Picoult’s writing is witty and sentimental. The rest of the story is really page-turning. However, some readers have commented that she tries to juggle too many subjects: Egyptology, death, family, fat-shaming, and quantum physics. However, the sections are well-spaced. I like the twist though near the end. The surreal nostalgia reminded me a bit of Mitch Albom’s For One More Day. The plot device involves the protagonist returning to their old life and finding that nothing has changed. True, the technology may have levelled-up and the characters may differ, but their loved ones will always welcome them back. In spite of the juggling act, this solid effort earned Picoult another Times bestseller.

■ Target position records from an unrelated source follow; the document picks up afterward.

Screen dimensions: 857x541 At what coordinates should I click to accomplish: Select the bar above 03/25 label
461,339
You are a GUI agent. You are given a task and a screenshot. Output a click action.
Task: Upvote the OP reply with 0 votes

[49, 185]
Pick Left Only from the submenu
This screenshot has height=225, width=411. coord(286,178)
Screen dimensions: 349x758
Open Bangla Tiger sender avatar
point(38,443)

- The Two Lost Mountains (Reilly). This work comprises the sixth and penultimate instalment in the author’s Jack West series. I’ve read all of them save for The Seven Ancient Wonders. His collection is among the breeziest you’ll find. This book continues from the events of its predecessor, with the fate of the good guys up in the air. For all of this volume, Jack and his ragtag team have their backs against the wall. The baddies are always a few steps ahead of them. Their mission this outing is to find one of the five Iron Mountains, two of which have never been found. Once there, Jack has to do the Fall, which will be his ticket to the Supreme Labyrinth. The latter must be overcome to ensure the world’s survival.
The plot hopscotches around the world. For instance, the Vatican and Moscow were some of the earlier sites. Furthermore, the island of Mont Saint-Michel was a key location. The text uses bona fide landmarks such as the Temple Mount in Jerusalem and Siwa Oasis in Egypt. This enables Reilly to stretch the limits of the bookworm’s imagination. While some settings may be real, the legends and abracadabra are not. I thought that Zapadny Cosmodrome in Libya was real, as the author had supplied a brief history. However, upon checking, the facility does not actually exist. Prior instalments featured historical figures such as Genghis Khan and Moses to drive Reilly’s point home. This one has references to Napoleon, Imhotep, and Saint Francis Xavier.

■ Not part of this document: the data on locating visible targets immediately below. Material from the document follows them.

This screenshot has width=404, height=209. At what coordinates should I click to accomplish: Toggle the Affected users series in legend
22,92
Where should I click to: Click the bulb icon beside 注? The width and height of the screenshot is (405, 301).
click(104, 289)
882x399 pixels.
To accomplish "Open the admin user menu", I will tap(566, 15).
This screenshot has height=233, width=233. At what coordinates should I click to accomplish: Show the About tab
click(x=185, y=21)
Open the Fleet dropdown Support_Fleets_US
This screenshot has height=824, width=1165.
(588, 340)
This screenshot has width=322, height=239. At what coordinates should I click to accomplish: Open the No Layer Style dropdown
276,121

Reilly has taken a page out of Michael Crichton. See also: Great Zoo of China. In today’s fiction, Reilly is the cliff-hanger maestro. He loves to mobilise precarious situations before leaving the reader with a dash – only to marshal his heroes out of doom. Some people have even purported that he’s overdoing these thrill rides. While he is a suspense wizard, Reilly is also a techie. He makes sure that his characters board the latest and biggest planes, use cutting-edge earphones, and could access a limited-edition serum unavailable to the public. Moreover, the author lives in putting finality. To take out the massive dome of St Peter’s Basilica and the side of the Temple Mount is pure Indiana Jones. I guess we shouldn’t be surprised. After all, this is the writer who pulverised the New York public library in his debut. While the ending of Two Lost Mountains may not be conclusive, it does set the stage for the final book.
This is my thirteenth list of the year. While I perused eight nonfiction titles last year, I’ve gone through fourteen in 2020. On this list, Reilly and Picoult had a common Egyptian theme. John Grisham’s latest will be next. This is the third in the Jake Brigance series. The first book, A Time to Kill, had a film adaptation starring Matthew McConaughey. I saw that movie and hope this one will live up to the hype.